Dr. Okada, Professor of Statistical Genetics at Osaka University, discussed another application for advanced AI methodologies: in transomic analyses. These analyses allow incorporation of multiple large, disparate datasets on the same individuals (e.g., genetics, microbiome, metagenomics, metabolomics) to explore multi-faceted traits in human disease. He also discussed methods for cross-ancestry multi-trait genome-wide association studies, allowing a previously unavailable understanding of how genetic risk for disease might be similar or different among groups. (For context, those of white/European ancestry generally dramatically outnumber those of other groups, and if only one ancestry group can be studied at a time, analyses in non-White groups are often too underpowered to provide meaningful insights, if these individuals are studied at all.)

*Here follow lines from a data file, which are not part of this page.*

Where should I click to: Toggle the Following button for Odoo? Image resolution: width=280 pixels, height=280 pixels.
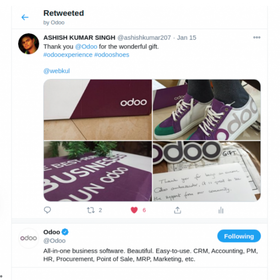pos(239,236)
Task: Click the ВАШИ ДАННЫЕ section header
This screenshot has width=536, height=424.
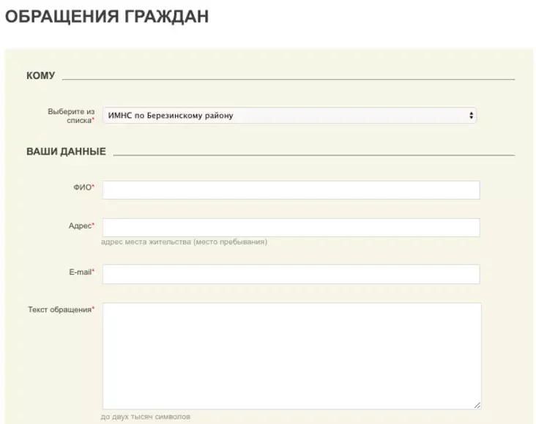Action: tap(66, 152)
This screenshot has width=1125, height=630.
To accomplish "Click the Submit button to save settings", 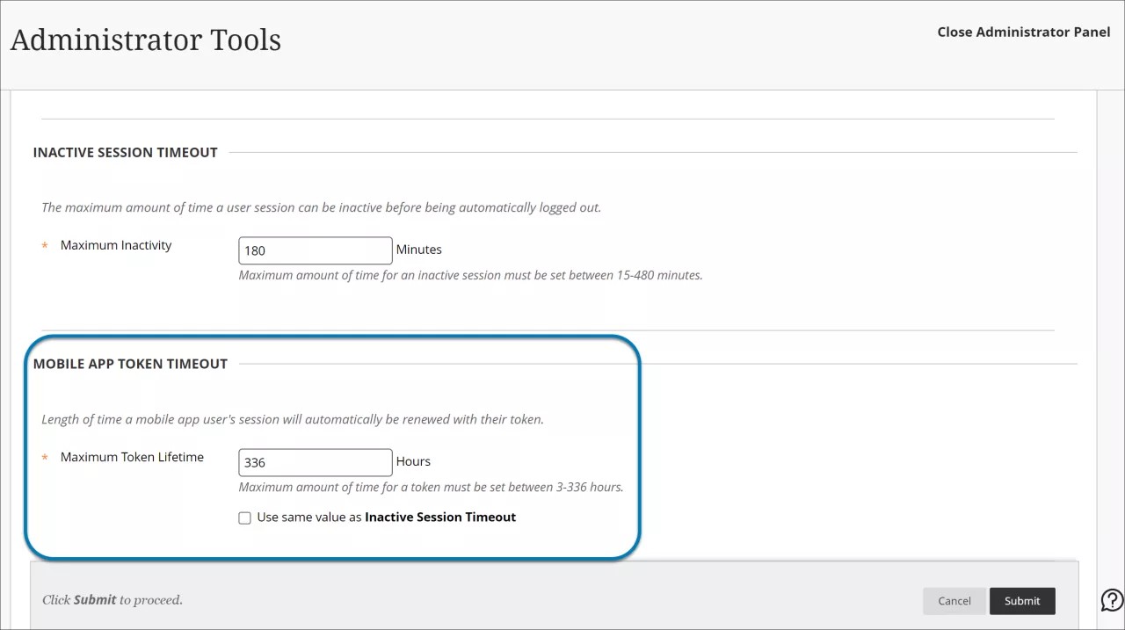I will click(x=1022, y=601).

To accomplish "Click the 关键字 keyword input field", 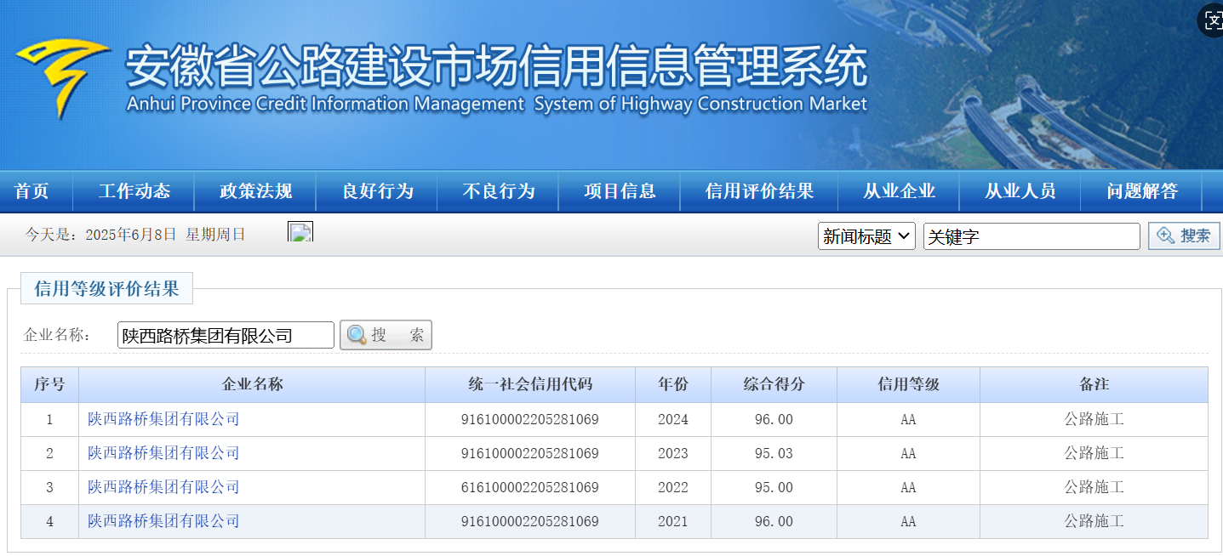I will [x=1032, y=235].
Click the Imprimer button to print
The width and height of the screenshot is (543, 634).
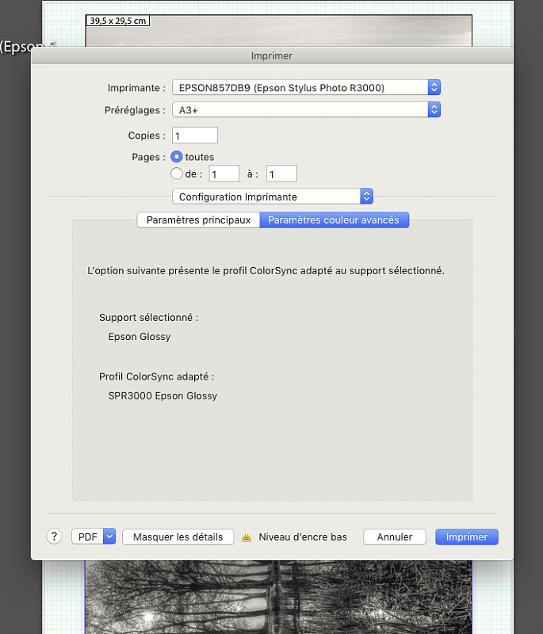pos(466,537)
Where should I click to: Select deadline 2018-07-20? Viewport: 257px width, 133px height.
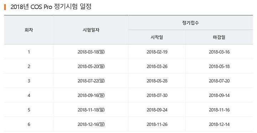219,81
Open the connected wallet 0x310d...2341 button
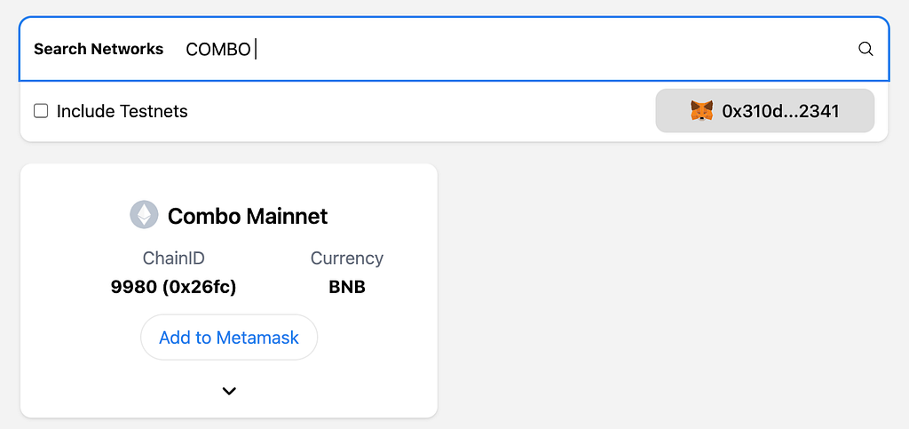Viewport: 909px width, 429px height. click(x=764, y=111)
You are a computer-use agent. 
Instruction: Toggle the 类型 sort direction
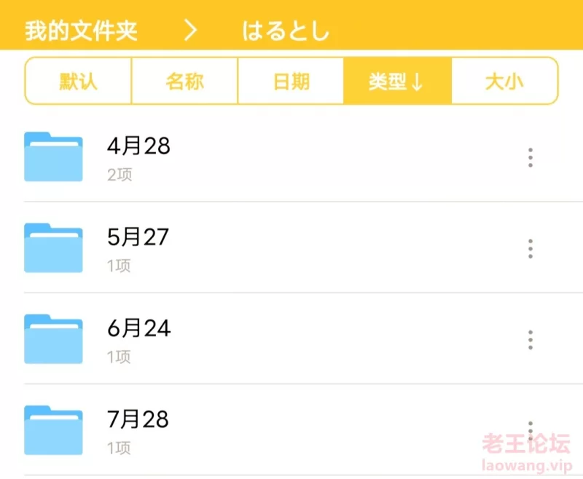[x=397, y=81]
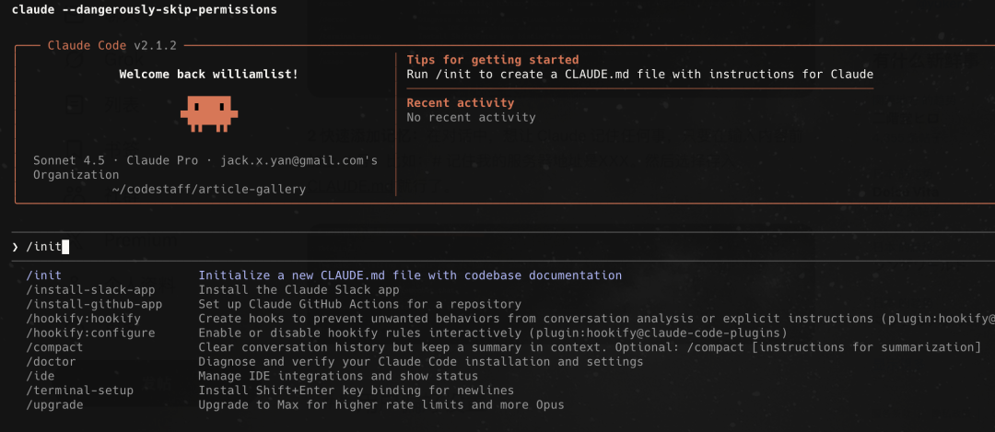Click the claude --dangerously-skip-permissions command line

click(x=144, y=9)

Precision medicine, an area that often utilizes AI methodologies like machine learning, has been an area of interest for rheumatologists, given our desire to target therapies to patients most likely to benefit and least likely to have adverse events in a less trial and error method than we currently use. Another outstanding talk by Professor Costantino Pitzalis (Queen Mary University of London), entitled Precision Clinical Trial Design in Rheumatoid Arthritis, provided an overview of the potential utility of precision medicine approaches for informing treatment decisions in rheumatoid arthritis (RA). Dr. Pitzalis and his group have utilized molecular signatures from ultrasound-guided synovial biopsies in RA clinical trials to better understand potentially important mechanistic subgroups, or endotypes. (As a side note, the use of ultrasound-guided synovial biopsy, as well as optimal use of ultrasound for other settings including inflammatory arthritis, soft tissue/periarticular issues, and procedural guidance, is the topic of several upcoming guidance documents by the ACR and USSONAR. Progress of these initiatives was discussed in two sessions at the meeting with a promise of results hopefully by the time of next years’ ACR Convergence in Washington D.C.) Dr. Pitzales and colleagues are now using these molecular signatures, with the help of new technology allowing rapid turnaround of the molecular results, to inform randomized clinical trials with the goal of improving response by giving the right treatment to the right patient at the right time. 

A session that I was privileged to be a part of also focused on phenotyping and precision medicine, including in the EHR (Dr. Liao), osteoarthritis (myself), RMD pain (Dr. Tuhina Neogi from Boston University), and the resultant and very important implications of these subgroups on study design (particularly for clinical trials) by Dr. Jamie Collins from Harvard, through work funded by three NIAMS-funded Core Centers for Clinical Research (P30 CCCRs). 

As Dr. Goldfarb noted, AI is here to stay, and although it will take time to discover its optimal role in our day to day work and the best way to incorporate it into education, its use in research is already moving rheumatology forward in remarkable and exciting ways.

Amanda E. Nelson, MD MSCR RhMSUS is an Associate Professor of Medicine at the University of North Carolina at Chapel Hill. Dr. Nelson has no conflicts of interest to report.